Similar to the findings in previous reports,14 the use of calcium channel blockers was significantly associated with a decrease in baPWV in our study. This effect may be mainly because calcium channel blockers enable the generation of stronger and more stable antihypertensive effects than those of other antihypertensive medications.37, 38 Although the use of calcium channel blockers was not directly associated with HF progression because the cause of HF was multifactorial,31 it might secondarily prevent HF development by improving baPWV.

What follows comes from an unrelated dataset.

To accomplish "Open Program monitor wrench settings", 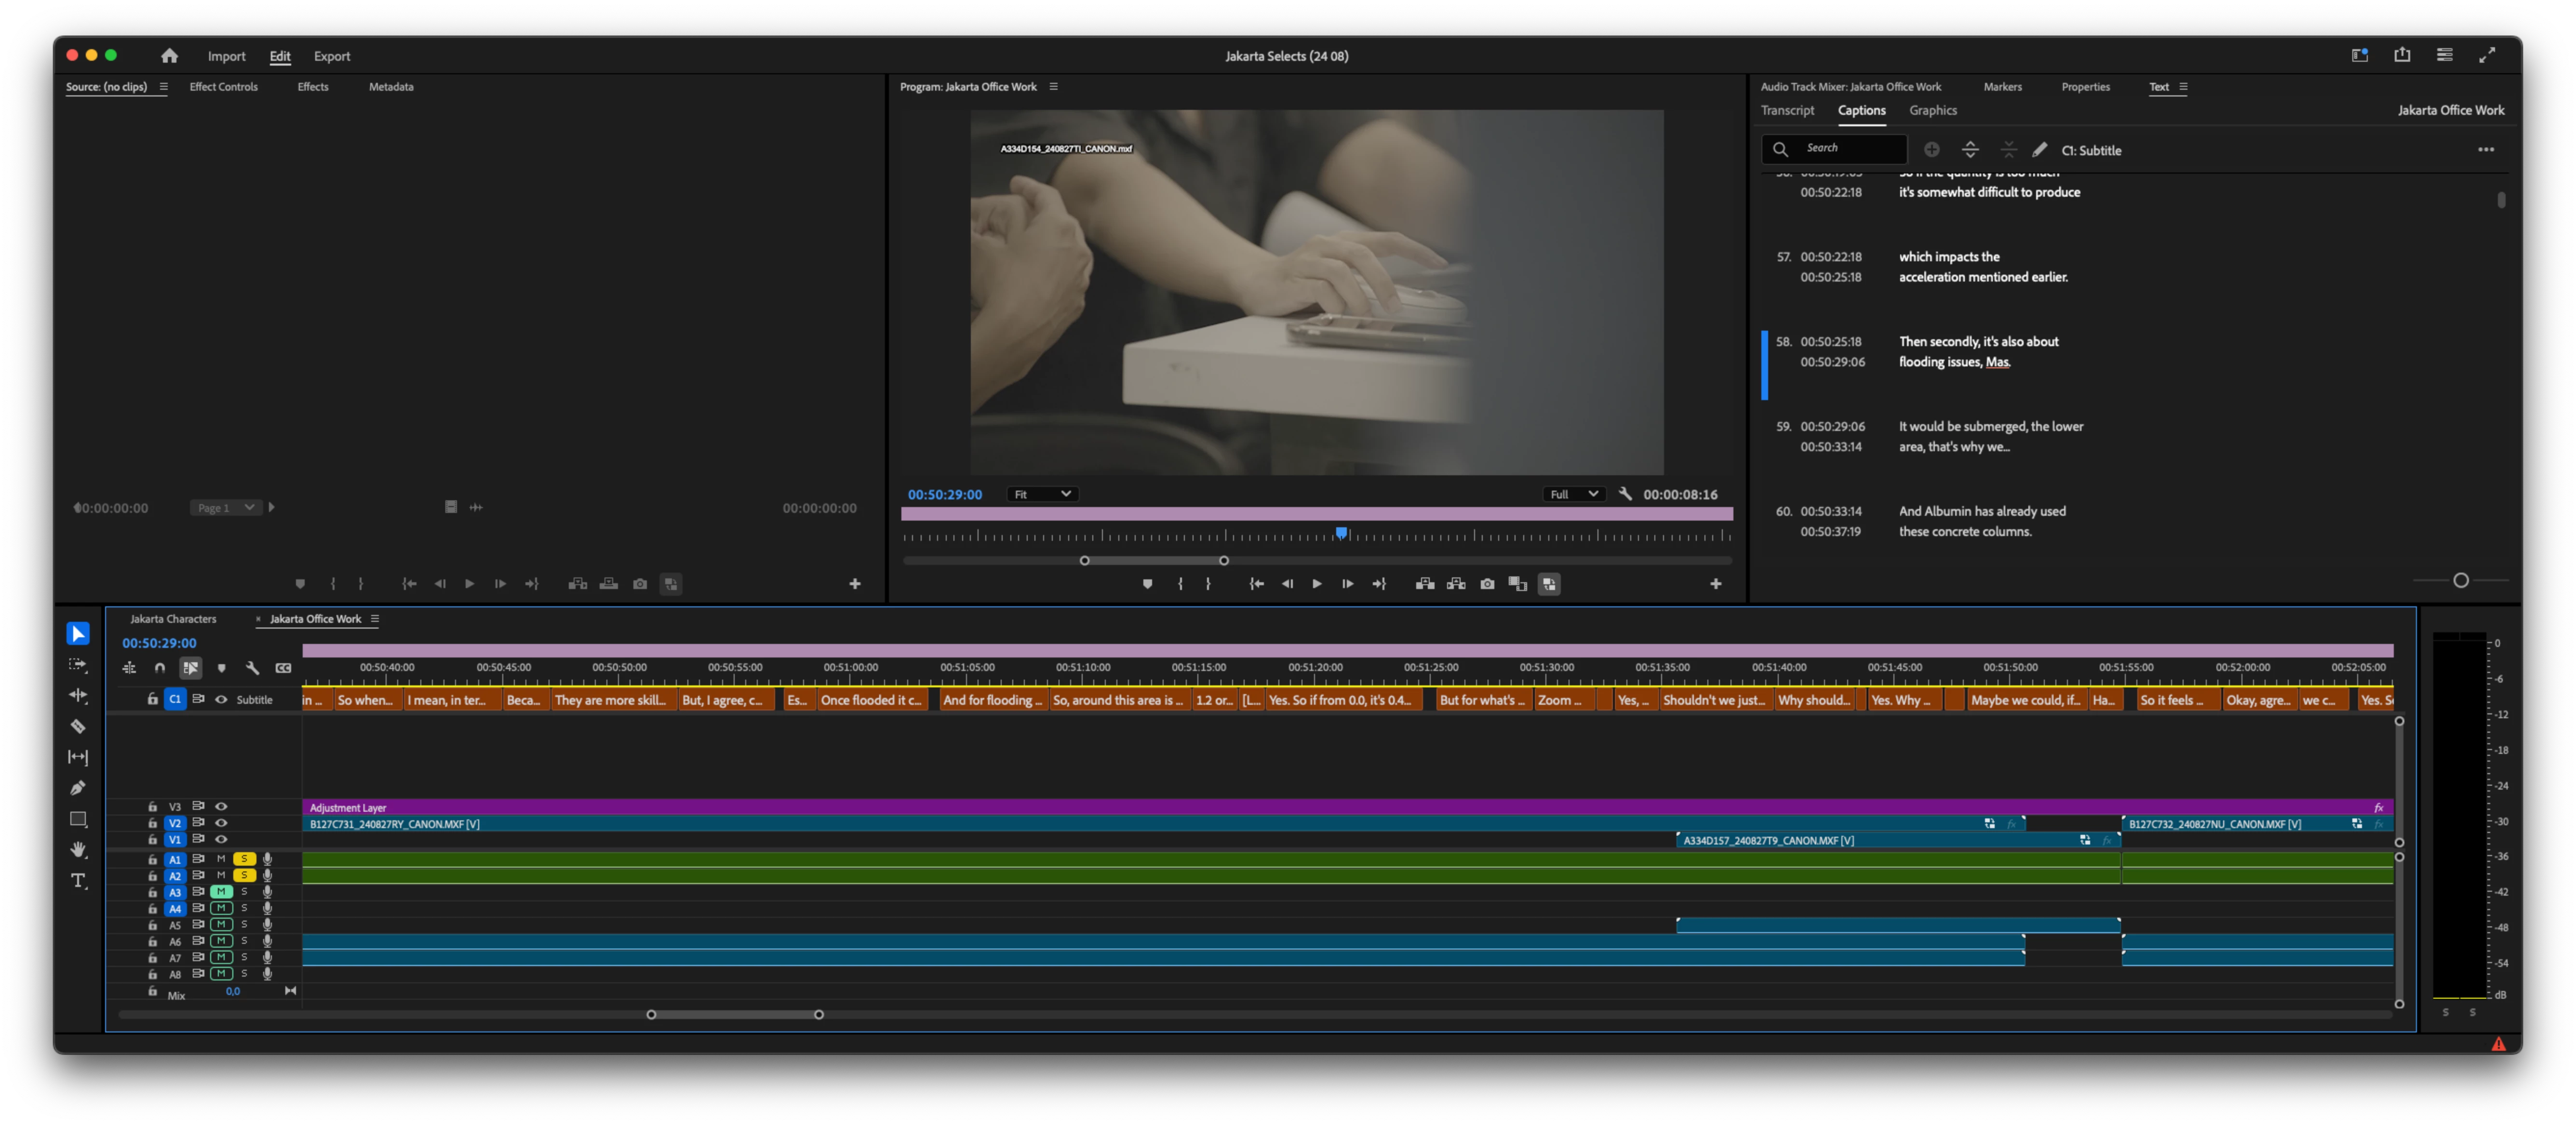I will coord(1625,494).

However, the effect of ∆baPWV on the progress of HF might be smaller than that of the conventional risk factors, such as LV dysfunction and comorbidities. In fact, ∆baPWV was larger in excluded patients with higher HF risks who were hospitalized for HF before their follow-up examinations than in patients not admitted for HF, but the difference was not significant.

Study limitations

First, this retrospective analysis had limitations with respect to potential confounders and risk of bias, although conventional clinical risks were accounted for and the corresponding treatments were obtained. In addition, although we had paid the utmost attention to HF symptoms from the chart review, some patients with very mild HF symptoms may have been enrolled. Second, the interval between the examinations was medium-term, but it was not fixed. However, the deterioration of baPWV was significantly associated with hospitalization for new-onset HF after adjustment for the interval between examinations (per 10% increase, HR=1.31 (95% CI 1.06–1.61), P=0.01). In addition, the duration between examinations was comparable between the patients with and without hospitalization for new-onset HF. Finally, we included patients with atrial fibrillation in the present study. Although heart rate is an important confounder of pulse wave velocity assessment, previous articles have shown the prognostic significance of baPWV in patients with atrial fibrillation.39 Furthermore, echocardiographic parameters were determined if the ratio of preceding and pre-preceding intervals was almost 1, and then averaged from at least three cardiac cycles in these patients. In addition, ∆baPWV was significantly associated with incident HF even in the enrolled patients without atrial fibrillation (n=369, new-onset HF=20 per 10% increase, HR=1.35 (95% CI 1.05–1.74), P=0.02).

Clinical implication

The present study may imply the importance of paying attention to worsening arterial stiffness as one of the risk factors of overt HF, particularly in patients with preclinical HF. Currently, pulse wave velocity is readily available in the clinical setting.17 This makes it easier for worsening pulse wave velocity to be readily used in the clinical setting to identify patients at higher risk for admission for HF.

Conclusions

Deterioration of baPWV, which is an index of arterial stiffness, was associated with hospitalization for new-onset HF, independent of and incremental with clinical and echocardiographic parameters in the asymptomatic phase of HF, even in patients with preserved LVEF. Worsening arterial stiffness might have an incremental benefit over increased arterial stiffness for estimating HF progression. However, this was a single-center, retrospective cohort study. Larger multicenter studies are warranted to confirm these results.